Iguala y Ayotzinapa marcan simbólicamente los límites de un país insostenible al que las capas dirigentes, la llamada clase política, dejan fuera de sus visiones de modernidad a millones de ciudadanos condenados a sobrevivir al margen del progreso posible, a la espera de que la violencia, la desigualdad y sus secuelas las reduzcan a simples focos rojos y se cumpla en ellas la obra destructiva que el proyecto global les impone a las regiones más pobres del mundo. En vez de admitir el fracaso de una concepción del desarrollo que omite poner en el centro el avance hacia formas más justas de convivencia, se reiteran los mitos que acompañan el impulso a las políticas dominantes, incluyendo por supuesto las últimas reformas estructurales que, lejos de unir a la sociedad en pos de un programa nacional de largo aliento, la fracturan y debilitan. Y junto con los mitos-madre del pensamiento único, se despliegan teorías menores para crear confusión en torno a los orígenes de la indignación: se quiere ver detrás de los sucesos una supuesta confrontación entre la delincuencia y los grupos guerrilleros que se dice actúan en la zona, como si se tratara de una guerra sucia donde los grupos criminales hicieran las veces de paramilitares bajo el mando formal de autoridades legítimas.
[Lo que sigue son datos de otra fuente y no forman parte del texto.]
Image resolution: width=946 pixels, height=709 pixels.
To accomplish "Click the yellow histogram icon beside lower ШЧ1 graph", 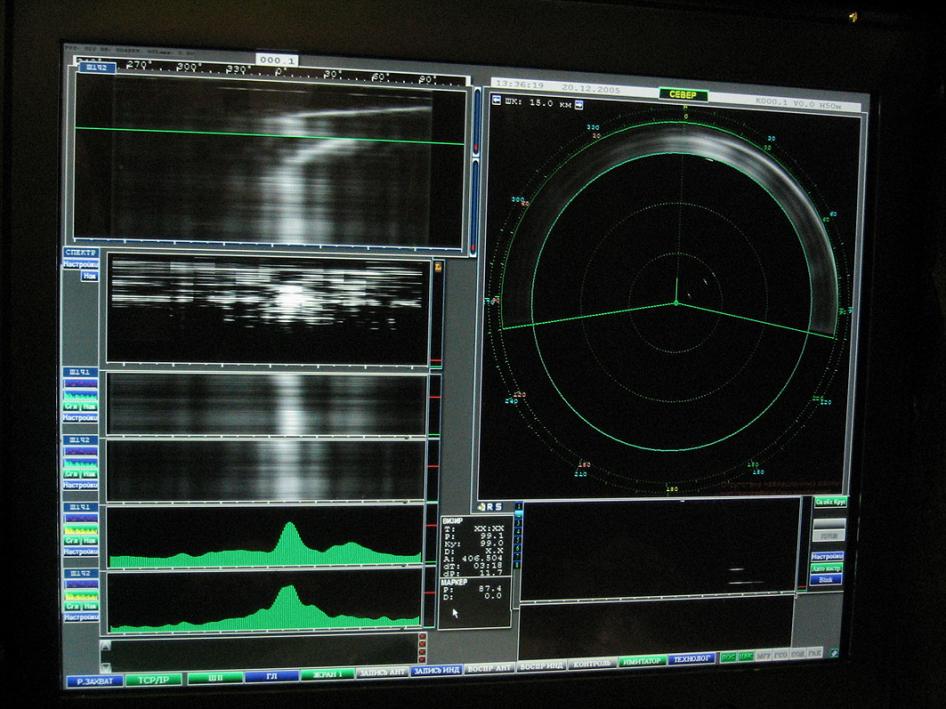I will (x=80, y=530).
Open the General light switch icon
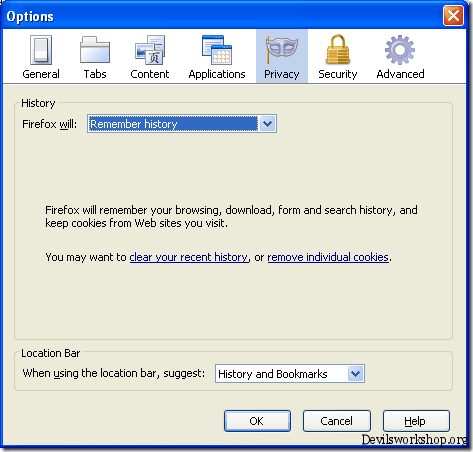This screenshot has width=473, height=452. [41, 50]
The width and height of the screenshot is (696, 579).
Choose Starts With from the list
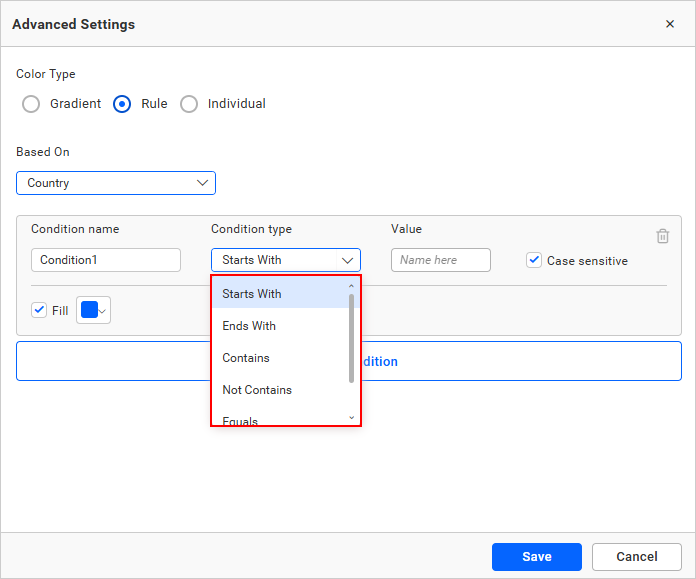[x=252, y=294]
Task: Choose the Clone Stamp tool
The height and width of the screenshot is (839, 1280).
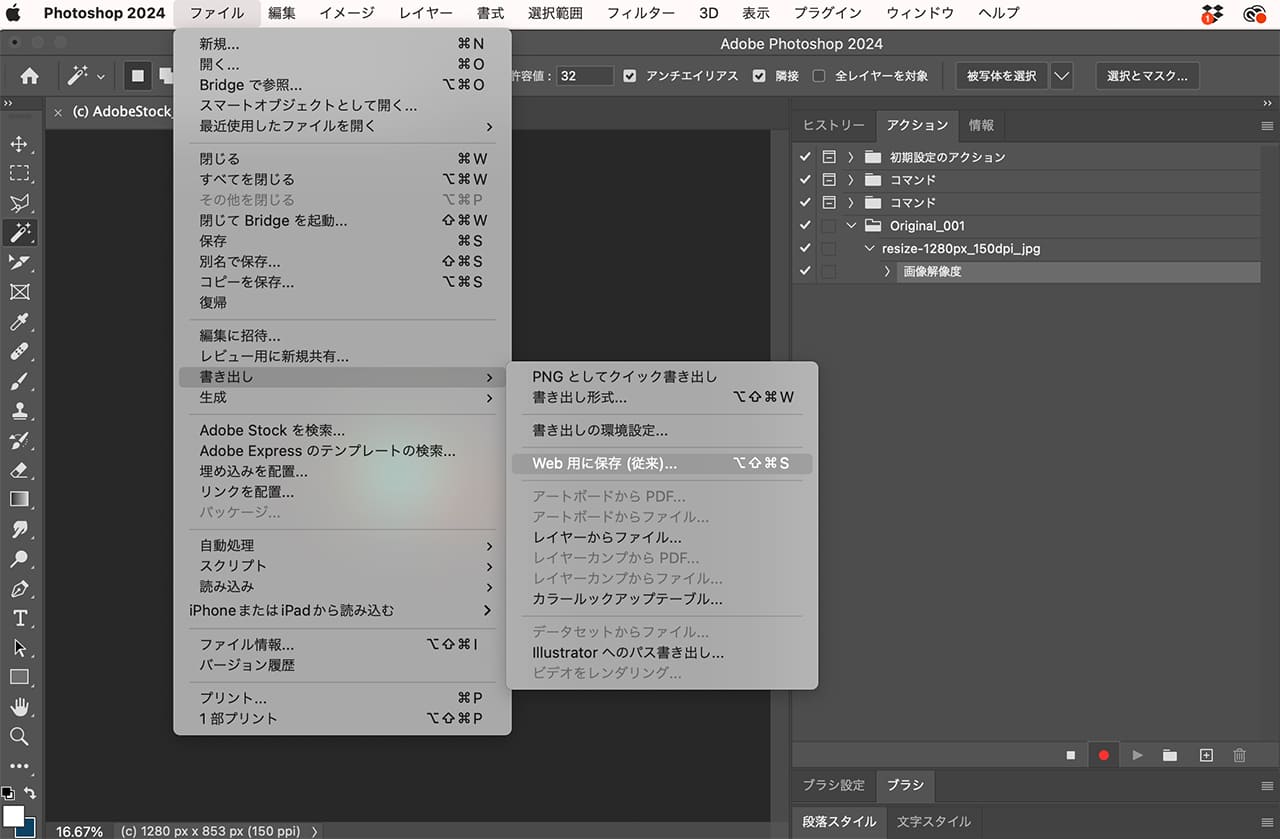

En estos temas la Presidencia no puede dar pie a especulaciones que ponen en riesgo la convivencia nacional. Debe ser contundente y decir toda la verdad: en Iguala se produjo un crimen político del que se derivan, a querer o no, responsabilidades políticas.
La indignación por los crímenes de Iguala ya alcanzó cotas que pocos esperanban, pero el tema está lejos de ser resuelto. La intensidad de las manifestaciones demuestra la capacidad de respuesta política y moral de grandes sectores insatisfechos con el modo como se articula la vida pública y se ventilan los grandes problemas. Pero también, vale señalarlo, está en pie la repuesta antipolítica, el mero resentimiento, la negatividad cuando más necesaria es la participación organizada de la ciudadanía para cambiar el rumbo general. El intento de capitalizar la tragedia se superpone a las exigencias de transparencia, como es el caso del PAN ante la obvia irresponsabilidad del gobernador Aguirre Rivero aferrándose al puesto. Pero no todo se vale. El ataque sufrido por Cuauhtémoc Cárdenas y Adolfo Gilly tras marchar en solidaridad con los de Ayotzinapa es inadmisible por donde se le vea. La ofuscación o la ignorancia o el sectarismo de los agresores no deben equipararse a la indignación creíble, legítima, de los manifestantes. Hay en esta actitud persecutoria un rastro tumefacto de provocación, la intención de levantar una suerte de Inquisición que juzga pasado y presente. Esos autos de fe deben rechazarse con toda energía si no queremos vernos envueltos en un nuevo, fascistoide, culto a la violencia. La ética y la razón están al lado de las víctimas. No se pretenda empañarlas con actos reprobables de supuesto radicalismo.